I plan on installing some scrape plates (?) on the outside edges of the bucket, wax the inside and the chute, and check out the scraper on the bottom (on casual look, it seemed to have significant wear). I'm old with a replaced hip and knee - sliding underneath anything is difficult, so I left it at "casual look" for today.. 

*
Thanks*

---
I've been using a John Deere 828D bought new in 1990. I do two driveways and live 20 miles west of Boston. I.e., sometimes only a few snow storms, sometimes a lot. I rebuilt the bucket about 10 years ago and replaced the motor with an identical one (used from the dealer). The Honda is a huge step up!


----------



## JnC (Feb 21, 2014)

Welcome to SBF. 

1) Yes, shut off the fuel before tilting it back. Also, keep in mind that if tilted a certain way the motor oil can fill the overhead cam area and start leaking from the vent pipe. 

2) For turning, I just kick the foot pedal to get the machine in "high" position and turn it. Usually thats not necessary if there is snow on the ground as the tracks slip with easy when turning. 

3) The HST "Disengage" position is usually only used to move the machine around. 

4)Just make sure the HST fluid is at proper level, no need to change it. 

To save the augers from hitting the pavement make sure to invest in some side mounted skid shoes, if you dont already have them on the machine.


----------



## Doctor (Mar 22, 2018)

I have a leak in my honda hs1332 snowblower.

the shaft that drives the right track has a seal coming out of the transmission (seems to have slipped out), and it wet of the hst fluid. so how do i fix this.
i have ordered the seal (part number 91272-733-931 OIL SEAL)

will this fix the problem, once i replace the seal and fill wil 37 ounces of HST fluid.


----------



## orangputeh (Nov 24, 2016)

hobkirk


everything jnc posted.

also , the scraper blade ,properly adjusted along with the skid shoes protect the bottom of the bucket. have seen some ugly messes down there. expensive to repair unless diy.
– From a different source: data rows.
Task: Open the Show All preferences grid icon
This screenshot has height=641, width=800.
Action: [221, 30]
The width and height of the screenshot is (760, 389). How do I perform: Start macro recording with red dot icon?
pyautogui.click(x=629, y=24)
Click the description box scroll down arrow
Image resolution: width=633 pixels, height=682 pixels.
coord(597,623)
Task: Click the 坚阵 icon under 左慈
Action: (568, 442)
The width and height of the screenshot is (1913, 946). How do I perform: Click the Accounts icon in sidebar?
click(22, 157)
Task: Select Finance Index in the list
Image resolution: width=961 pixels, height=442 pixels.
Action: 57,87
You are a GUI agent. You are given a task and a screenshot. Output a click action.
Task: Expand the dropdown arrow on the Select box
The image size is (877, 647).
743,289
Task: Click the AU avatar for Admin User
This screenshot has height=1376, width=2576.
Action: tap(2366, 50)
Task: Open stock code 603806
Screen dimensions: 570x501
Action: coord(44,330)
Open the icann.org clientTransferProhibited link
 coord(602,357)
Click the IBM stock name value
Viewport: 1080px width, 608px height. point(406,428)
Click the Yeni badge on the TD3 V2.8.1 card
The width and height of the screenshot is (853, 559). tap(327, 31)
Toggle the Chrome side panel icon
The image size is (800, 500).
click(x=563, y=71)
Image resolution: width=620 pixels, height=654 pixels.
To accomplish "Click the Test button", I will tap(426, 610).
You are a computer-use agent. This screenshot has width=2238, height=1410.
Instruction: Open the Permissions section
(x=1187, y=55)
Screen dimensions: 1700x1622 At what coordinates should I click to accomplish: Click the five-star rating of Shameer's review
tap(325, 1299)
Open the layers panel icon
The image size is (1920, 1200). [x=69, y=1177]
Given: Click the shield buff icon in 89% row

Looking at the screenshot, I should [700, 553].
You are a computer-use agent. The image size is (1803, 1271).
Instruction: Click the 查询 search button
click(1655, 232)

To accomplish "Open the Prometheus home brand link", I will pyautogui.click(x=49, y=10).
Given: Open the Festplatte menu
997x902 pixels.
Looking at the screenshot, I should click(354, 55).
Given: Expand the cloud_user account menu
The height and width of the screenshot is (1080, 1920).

any pictures of that beast?


----------



## orangputeh (Nov 24, 2016)

Doctor said:


> I have a leak in my honda hs1332 snowblower.
> 
> the shaft that drives the right track has a seal coming out of the transmission (seems to have slipped out), and it wet of the hst fluid. so how do i fix this.
> i have ordered the seal (part number 91272-733-931 OIL SEAL)
> ...


you should start your own thread in the honda forum. you'll get more helpful advice.


----------